Para entender como o cérebro reage sob pressão e de que forma o confinamento extremo do reality influencia decisões, emoções e comportamentos dos participantes, o Purepeople realizou uma entrevista exclusiva com Elainne Ourives, que se apresenta como psicanalista, neurocientista e pesquisadora.
Segundo ela, “o que vemos na tela é a manifestação direta de como o ambiente, a energia coletiva e as programações inconscientes moldam a realidade de cada participante”.
Ao analisar o impacto do confinamento extremo do Big Brother Brasil, intensificado nesta edição pelo Quarto Branco, que chegou a registrar até fezes espalhadas pelas paredes, Elaine explica que o ambiente ativa mecanismos profundos de sobrevivência no cérebro humano.
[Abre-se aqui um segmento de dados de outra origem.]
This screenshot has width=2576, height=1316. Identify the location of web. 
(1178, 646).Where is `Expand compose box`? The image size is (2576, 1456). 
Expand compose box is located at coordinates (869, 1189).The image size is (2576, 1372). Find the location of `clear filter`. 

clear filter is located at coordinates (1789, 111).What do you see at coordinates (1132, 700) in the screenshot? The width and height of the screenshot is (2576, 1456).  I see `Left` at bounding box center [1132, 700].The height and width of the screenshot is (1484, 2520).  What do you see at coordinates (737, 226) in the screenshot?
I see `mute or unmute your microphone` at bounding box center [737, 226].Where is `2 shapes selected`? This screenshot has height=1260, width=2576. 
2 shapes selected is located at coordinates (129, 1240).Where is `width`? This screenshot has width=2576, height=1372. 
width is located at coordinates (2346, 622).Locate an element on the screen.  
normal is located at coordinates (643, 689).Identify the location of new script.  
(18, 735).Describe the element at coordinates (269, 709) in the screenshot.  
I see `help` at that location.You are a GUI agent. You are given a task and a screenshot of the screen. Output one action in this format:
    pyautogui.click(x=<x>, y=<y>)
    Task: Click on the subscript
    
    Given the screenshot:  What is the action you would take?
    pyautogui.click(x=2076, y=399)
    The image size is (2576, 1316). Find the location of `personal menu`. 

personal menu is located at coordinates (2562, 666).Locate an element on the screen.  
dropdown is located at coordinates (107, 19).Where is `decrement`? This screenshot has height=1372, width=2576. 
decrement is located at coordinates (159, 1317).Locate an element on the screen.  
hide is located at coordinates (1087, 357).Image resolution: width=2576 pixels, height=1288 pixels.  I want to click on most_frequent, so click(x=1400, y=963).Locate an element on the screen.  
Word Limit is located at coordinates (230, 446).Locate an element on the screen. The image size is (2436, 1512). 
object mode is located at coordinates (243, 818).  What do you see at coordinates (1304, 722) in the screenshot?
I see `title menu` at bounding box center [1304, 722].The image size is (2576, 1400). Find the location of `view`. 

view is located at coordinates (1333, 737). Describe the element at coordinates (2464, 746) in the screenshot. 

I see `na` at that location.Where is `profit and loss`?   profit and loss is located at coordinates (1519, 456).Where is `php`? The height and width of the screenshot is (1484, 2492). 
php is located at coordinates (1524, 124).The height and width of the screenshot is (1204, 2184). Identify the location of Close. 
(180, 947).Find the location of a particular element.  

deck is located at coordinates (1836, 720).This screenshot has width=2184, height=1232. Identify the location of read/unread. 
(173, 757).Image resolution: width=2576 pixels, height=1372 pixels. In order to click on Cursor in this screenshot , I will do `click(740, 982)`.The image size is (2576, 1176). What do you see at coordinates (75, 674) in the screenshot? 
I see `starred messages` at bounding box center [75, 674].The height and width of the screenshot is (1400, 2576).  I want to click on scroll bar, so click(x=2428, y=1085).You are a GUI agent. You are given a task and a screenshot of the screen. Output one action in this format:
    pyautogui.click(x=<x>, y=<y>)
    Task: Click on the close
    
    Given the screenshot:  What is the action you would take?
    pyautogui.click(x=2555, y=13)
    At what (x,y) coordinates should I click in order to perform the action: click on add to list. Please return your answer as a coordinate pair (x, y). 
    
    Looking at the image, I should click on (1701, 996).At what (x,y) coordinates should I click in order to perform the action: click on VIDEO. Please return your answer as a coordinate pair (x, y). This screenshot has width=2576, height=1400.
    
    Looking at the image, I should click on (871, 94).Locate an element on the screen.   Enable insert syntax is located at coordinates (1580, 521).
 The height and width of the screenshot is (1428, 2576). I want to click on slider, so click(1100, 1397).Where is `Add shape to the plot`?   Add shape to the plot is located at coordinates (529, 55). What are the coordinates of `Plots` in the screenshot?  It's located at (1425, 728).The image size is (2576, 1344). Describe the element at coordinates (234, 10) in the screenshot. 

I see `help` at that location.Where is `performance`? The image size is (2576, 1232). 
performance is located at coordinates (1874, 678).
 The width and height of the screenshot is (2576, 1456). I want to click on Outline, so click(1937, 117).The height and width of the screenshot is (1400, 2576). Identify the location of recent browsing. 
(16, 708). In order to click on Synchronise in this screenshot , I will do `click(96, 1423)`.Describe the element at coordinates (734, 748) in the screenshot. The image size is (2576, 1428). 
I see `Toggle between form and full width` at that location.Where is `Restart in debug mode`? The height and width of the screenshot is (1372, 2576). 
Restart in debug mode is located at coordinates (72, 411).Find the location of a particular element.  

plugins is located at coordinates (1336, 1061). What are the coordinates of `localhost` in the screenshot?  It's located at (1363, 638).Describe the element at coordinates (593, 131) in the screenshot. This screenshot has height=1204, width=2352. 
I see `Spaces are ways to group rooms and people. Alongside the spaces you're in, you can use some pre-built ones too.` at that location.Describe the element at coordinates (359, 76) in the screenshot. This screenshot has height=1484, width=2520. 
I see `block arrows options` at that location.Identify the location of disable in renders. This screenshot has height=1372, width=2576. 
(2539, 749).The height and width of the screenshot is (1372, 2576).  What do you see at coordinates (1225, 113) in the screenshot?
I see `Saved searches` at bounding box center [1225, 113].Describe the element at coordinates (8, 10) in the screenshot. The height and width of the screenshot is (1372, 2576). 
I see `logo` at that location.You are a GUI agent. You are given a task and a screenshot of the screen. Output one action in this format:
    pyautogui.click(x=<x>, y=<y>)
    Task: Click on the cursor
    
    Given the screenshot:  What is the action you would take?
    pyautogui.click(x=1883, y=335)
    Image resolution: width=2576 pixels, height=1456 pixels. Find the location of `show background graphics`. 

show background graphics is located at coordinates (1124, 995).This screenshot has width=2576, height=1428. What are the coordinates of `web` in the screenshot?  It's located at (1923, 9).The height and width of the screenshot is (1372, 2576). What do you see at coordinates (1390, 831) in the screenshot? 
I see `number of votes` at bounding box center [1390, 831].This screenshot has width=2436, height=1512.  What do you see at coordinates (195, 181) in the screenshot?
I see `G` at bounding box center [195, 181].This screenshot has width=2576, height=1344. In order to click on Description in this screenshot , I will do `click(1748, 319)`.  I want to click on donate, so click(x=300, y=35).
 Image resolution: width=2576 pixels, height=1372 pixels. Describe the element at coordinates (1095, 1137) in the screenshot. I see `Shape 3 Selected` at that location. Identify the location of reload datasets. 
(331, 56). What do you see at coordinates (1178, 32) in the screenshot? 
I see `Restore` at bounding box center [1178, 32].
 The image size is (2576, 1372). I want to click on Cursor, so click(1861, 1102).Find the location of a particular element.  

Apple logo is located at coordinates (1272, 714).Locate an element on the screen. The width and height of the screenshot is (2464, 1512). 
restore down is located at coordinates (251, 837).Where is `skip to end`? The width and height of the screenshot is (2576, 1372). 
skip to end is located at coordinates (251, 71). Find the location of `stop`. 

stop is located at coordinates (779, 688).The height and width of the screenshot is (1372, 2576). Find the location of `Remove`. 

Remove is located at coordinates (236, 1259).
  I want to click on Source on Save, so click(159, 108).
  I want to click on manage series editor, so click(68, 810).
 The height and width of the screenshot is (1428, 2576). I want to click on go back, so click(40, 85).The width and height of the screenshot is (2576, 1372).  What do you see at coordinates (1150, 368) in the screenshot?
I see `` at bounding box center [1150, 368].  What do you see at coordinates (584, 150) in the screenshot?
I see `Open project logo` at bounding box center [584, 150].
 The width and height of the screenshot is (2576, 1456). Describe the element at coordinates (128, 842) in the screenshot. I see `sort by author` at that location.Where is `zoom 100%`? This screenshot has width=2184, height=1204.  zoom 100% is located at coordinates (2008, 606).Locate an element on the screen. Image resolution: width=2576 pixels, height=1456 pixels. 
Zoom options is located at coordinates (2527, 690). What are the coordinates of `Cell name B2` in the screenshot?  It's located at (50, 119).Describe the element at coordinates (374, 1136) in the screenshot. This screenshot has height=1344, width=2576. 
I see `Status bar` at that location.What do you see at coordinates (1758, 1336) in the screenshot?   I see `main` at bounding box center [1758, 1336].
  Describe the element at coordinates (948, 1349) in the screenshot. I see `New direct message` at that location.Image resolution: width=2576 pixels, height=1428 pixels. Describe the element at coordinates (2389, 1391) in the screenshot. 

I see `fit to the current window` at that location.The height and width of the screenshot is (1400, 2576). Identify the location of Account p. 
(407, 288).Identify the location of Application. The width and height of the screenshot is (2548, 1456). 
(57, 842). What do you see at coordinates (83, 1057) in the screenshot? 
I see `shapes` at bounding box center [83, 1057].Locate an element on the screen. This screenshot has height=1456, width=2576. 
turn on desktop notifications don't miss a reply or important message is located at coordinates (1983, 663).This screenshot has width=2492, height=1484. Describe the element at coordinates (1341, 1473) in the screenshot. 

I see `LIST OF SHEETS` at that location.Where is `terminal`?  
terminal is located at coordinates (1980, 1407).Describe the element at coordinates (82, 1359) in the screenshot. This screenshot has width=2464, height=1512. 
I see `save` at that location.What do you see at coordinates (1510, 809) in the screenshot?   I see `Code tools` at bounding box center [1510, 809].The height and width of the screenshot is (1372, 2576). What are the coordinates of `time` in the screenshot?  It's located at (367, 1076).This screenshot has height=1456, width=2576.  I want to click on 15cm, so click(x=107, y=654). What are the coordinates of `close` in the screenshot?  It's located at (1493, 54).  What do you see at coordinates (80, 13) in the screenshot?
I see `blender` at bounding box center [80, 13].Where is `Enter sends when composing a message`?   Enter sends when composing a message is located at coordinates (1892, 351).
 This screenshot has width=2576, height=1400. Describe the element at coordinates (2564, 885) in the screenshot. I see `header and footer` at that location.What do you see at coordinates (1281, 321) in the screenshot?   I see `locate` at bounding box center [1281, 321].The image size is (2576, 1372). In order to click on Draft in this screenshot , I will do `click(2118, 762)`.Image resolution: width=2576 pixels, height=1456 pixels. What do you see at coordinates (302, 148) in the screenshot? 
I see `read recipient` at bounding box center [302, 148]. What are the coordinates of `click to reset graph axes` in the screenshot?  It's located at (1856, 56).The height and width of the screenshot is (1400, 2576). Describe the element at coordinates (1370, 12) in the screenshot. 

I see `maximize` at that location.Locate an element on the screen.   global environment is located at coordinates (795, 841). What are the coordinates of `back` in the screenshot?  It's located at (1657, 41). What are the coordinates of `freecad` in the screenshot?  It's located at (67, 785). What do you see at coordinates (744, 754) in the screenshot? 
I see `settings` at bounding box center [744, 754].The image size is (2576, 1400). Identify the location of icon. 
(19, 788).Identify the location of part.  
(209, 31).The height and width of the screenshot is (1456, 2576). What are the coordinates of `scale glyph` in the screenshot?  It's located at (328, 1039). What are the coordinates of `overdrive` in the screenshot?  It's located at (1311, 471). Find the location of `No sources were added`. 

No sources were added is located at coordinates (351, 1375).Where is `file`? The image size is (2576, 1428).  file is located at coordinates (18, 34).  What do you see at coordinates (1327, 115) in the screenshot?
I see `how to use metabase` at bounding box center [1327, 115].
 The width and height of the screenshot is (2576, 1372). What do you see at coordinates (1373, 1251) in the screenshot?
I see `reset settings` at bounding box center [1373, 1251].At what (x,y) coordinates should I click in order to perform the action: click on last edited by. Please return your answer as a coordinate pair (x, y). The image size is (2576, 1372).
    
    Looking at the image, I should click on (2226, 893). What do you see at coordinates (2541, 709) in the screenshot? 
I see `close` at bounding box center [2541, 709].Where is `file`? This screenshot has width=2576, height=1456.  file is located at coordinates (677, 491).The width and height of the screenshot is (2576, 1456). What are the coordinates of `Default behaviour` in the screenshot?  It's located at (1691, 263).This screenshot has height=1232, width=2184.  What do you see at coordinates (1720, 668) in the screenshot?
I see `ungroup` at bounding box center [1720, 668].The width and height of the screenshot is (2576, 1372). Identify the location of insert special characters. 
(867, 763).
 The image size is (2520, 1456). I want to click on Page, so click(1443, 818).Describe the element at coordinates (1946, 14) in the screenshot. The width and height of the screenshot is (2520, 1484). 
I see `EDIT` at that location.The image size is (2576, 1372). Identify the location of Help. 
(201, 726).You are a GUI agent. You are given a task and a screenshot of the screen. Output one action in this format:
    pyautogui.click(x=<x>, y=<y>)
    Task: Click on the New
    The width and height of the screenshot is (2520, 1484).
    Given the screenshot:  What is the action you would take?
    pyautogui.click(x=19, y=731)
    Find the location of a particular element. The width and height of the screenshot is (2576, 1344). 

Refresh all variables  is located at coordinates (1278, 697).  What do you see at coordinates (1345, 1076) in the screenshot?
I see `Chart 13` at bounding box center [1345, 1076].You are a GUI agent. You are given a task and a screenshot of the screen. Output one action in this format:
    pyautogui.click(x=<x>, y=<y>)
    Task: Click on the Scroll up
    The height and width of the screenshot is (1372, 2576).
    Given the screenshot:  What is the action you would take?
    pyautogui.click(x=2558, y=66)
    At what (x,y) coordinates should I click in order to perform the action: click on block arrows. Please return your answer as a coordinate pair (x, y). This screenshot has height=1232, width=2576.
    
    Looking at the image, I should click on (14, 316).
De acordo com a psicanalista, “é um gatilho poderoso para o que a neurociência chama de ‘sequestro da amígdala’”.
Ela destaca que, nesse estado, o cérebro entra em hipervigilância constante.
A amígdala, nosso centro de processamento do medo e do estresse, localizada no sistema límbico (o cérebro emocional e primitivo), entra em estado de hipervigilância. Ela interpreta o isolamento, a vigilância constante e a incerteza como uma ameaça à sobrevivência, ativando a clássica resposta de "lutar ou fugir".
A especialista vai além ao comparar o cenário a situações reais de trauma psicológico.
“Este cenário é absolutamente comparável a situações estudadas pela psicologia, como o transtorno de estresse pós-traumático (TEPT) em veteranos de guerra ou vítimas de sequestro. A privação sensorial, a perda de autonomia e a ameaça constante (neste caso, social e psicológica) criam um ambiente de trauma contínuo.
Durante a Prova do Líder da terça-feira (13), Milena e Sol protagonizaram uma treta intensa dentro da casa. A integrante do Pipoca ficou indignada ao receber o emoji de planta da veterana no Queridômetro, que tentou se justificar afirmando que a intenção era fazê-la “florescer”.
Segundo Elaine Ourives, conflitos que parecem banais para quem assiste ganham proporções gigantescas dentro da casa por conta da ausência de referências externas e da sobrecarga emocional.
“Um emoji de ‘planta’, como o que gerou a briga entre Sol Vega e Milena, deixa de ser um símbolo trivial e passa a ser um veredito sobre o valor e a identidade da pessoa dentro daquele microuniverso.”
Ela explica que essas explosões não são exageros, mas respostas naturais de um sistema nervoso no limite. E completa:
A briga entre Sol Vega e Milena não foi sobre um emoji; foi sobre o medo de ser invisível, de não ser valorizada, uma dor que certamente já existia em seus campos emocionais muito antes de entrarem na casa. É o inconsciente gritando por atenção, usando o palco do BBB para expor feridas antigas.
Outro momento que chocou o público foi a confissão de traição feita por Pedro, mesmo sabendo que sua esposa está grávida. Para Elaine, a atitude precisa ser analisada sob o efeito do confinamento extremo sobre a tomada de decisões.
Ela afirma que, nesse estado, o participante deixa de agir de forma consciente.
“O participante não está mais operando a partir de seu "eu" consciente e racional, mas sim de suas programações inconscientes mais profundas, de seus medos e de suas feridas emocionais."
Sobre o caso específico, a especialista pontua:
"A confissão de traição do participante Pedro, por exemplo, pode ser vista como um ato impulsionado por uma necessidade desesperada de alívio emocional ou de criar uma narrativa, uma decisão que, em um estado de equilíbrio e clareza mental, dificilmente seria tomada com tamanha exposição."